[Pixel coordinate grounding data]

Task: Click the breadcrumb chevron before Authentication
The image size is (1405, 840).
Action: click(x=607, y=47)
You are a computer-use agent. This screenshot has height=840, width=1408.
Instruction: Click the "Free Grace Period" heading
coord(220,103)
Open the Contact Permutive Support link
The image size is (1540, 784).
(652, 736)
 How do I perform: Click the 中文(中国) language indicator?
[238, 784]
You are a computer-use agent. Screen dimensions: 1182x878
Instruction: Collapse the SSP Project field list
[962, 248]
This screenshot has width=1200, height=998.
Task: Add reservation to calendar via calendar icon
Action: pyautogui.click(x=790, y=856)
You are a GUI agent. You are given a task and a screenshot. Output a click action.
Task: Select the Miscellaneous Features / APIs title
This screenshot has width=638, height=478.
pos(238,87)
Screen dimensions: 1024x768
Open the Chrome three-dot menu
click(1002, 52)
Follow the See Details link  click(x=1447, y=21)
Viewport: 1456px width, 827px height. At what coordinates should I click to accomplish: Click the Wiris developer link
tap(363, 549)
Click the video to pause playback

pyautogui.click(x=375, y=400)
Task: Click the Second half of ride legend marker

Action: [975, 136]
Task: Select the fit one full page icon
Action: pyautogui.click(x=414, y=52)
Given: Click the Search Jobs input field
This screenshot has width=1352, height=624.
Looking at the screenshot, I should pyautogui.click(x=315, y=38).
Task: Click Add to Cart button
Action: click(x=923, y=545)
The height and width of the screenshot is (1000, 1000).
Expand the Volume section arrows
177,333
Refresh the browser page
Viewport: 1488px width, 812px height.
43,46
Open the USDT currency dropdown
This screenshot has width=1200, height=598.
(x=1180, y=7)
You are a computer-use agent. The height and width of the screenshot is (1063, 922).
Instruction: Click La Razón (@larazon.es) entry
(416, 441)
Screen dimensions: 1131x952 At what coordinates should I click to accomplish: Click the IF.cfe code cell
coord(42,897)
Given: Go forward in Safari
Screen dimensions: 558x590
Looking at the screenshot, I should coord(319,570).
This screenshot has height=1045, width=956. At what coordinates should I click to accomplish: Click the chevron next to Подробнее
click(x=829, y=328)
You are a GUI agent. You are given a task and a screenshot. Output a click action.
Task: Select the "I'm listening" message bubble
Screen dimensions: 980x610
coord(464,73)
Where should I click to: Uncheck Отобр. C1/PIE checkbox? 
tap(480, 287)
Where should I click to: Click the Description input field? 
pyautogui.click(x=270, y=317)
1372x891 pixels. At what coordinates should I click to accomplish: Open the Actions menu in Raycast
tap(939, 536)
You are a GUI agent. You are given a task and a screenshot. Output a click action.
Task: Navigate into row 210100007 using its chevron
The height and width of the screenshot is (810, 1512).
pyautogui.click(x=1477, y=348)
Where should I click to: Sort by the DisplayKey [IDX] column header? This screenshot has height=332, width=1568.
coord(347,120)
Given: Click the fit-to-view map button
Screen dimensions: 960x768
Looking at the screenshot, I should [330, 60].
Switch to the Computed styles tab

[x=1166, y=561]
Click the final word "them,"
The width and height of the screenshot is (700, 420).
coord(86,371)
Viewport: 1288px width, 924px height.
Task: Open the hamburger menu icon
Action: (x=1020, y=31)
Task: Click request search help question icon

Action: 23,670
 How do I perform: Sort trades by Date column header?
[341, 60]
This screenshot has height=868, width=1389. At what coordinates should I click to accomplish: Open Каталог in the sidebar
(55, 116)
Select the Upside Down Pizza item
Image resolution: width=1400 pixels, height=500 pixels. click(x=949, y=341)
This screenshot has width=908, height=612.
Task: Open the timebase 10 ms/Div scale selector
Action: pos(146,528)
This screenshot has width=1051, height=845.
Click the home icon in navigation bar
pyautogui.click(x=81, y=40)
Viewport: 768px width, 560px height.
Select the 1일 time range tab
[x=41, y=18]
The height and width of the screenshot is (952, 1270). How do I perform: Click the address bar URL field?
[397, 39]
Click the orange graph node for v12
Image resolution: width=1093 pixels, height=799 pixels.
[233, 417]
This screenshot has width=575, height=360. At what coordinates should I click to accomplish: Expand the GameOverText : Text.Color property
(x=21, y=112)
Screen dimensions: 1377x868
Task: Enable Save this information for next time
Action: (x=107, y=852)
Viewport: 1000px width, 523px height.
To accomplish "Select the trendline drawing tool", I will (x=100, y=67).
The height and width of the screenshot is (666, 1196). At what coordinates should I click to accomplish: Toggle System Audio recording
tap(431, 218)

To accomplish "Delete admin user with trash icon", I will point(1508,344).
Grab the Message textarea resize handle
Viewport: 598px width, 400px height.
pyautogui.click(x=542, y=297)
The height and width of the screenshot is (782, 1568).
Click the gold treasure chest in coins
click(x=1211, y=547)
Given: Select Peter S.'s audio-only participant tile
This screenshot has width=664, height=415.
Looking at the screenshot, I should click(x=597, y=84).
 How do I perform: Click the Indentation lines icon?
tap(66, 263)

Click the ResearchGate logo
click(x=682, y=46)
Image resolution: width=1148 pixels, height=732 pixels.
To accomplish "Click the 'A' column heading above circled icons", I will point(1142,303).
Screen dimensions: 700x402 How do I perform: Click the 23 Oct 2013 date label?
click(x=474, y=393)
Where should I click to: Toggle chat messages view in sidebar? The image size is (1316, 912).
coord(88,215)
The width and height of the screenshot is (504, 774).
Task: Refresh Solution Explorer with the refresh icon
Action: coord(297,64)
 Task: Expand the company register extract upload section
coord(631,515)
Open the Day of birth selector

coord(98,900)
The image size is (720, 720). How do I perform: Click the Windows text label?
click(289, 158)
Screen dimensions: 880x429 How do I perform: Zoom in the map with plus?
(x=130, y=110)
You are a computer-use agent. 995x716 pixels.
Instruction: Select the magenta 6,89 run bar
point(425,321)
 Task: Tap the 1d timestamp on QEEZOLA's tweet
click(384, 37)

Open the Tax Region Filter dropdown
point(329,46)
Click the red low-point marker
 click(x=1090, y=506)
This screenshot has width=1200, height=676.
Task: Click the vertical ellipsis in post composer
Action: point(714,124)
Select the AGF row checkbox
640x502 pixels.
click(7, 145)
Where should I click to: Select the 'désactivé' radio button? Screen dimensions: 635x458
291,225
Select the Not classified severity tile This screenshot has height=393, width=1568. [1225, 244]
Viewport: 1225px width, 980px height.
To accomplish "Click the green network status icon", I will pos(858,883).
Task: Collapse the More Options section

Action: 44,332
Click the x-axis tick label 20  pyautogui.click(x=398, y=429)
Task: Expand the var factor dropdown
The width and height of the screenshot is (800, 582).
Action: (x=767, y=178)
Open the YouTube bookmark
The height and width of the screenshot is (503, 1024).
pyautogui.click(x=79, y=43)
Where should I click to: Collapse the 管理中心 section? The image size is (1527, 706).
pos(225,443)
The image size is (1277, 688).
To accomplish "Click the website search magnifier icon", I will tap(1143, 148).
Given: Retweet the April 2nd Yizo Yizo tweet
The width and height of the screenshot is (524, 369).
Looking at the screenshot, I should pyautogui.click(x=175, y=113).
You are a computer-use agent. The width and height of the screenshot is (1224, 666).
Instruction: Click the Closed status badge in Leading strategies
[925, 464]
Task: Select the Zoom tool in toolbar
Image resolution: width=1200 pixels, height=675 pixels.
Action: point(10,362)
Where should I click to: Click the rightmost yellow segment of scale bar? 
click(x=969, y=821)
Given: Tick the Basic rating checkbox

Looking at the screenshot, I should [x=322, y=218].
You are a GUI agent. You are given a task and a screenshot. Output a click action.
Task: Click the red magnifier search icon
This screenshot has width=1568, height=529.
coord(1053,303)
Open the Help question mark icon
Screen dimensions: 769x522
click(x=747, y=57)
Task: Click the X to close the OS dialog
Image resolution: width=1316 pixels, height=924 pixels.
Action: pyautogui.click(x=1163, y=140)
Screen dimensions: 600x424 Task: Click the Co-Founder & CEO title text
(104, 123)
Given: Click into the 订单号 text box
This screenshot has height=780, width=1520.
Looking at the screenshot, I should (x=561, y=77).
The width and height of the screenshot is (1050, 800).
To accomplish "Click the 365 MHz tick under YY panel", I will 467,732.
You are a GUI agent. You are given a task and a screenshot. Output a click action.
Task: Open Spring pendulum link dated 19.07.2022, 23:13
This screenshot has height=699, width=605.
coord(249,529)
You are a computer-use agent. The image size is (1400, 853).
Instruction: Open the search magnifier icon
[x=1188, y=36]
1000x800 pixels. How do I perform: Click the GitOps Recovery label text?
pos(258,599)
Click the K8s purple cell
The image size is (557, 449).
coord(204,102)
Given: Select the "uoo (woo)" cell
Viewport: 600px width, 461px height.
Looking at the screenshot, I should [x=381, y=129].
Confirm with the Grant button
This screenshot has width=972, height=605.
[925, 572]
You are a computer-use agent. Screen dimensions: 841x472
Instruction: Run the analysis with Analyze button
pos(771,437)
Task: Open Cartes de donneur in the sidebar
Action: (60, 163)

**Prompt:**
For each line above that holds the string "into", provide a copy of that line.

**Your response:**
Task: Navigate into row 210100007 using its chevron
Given: Click into the 订单号 text box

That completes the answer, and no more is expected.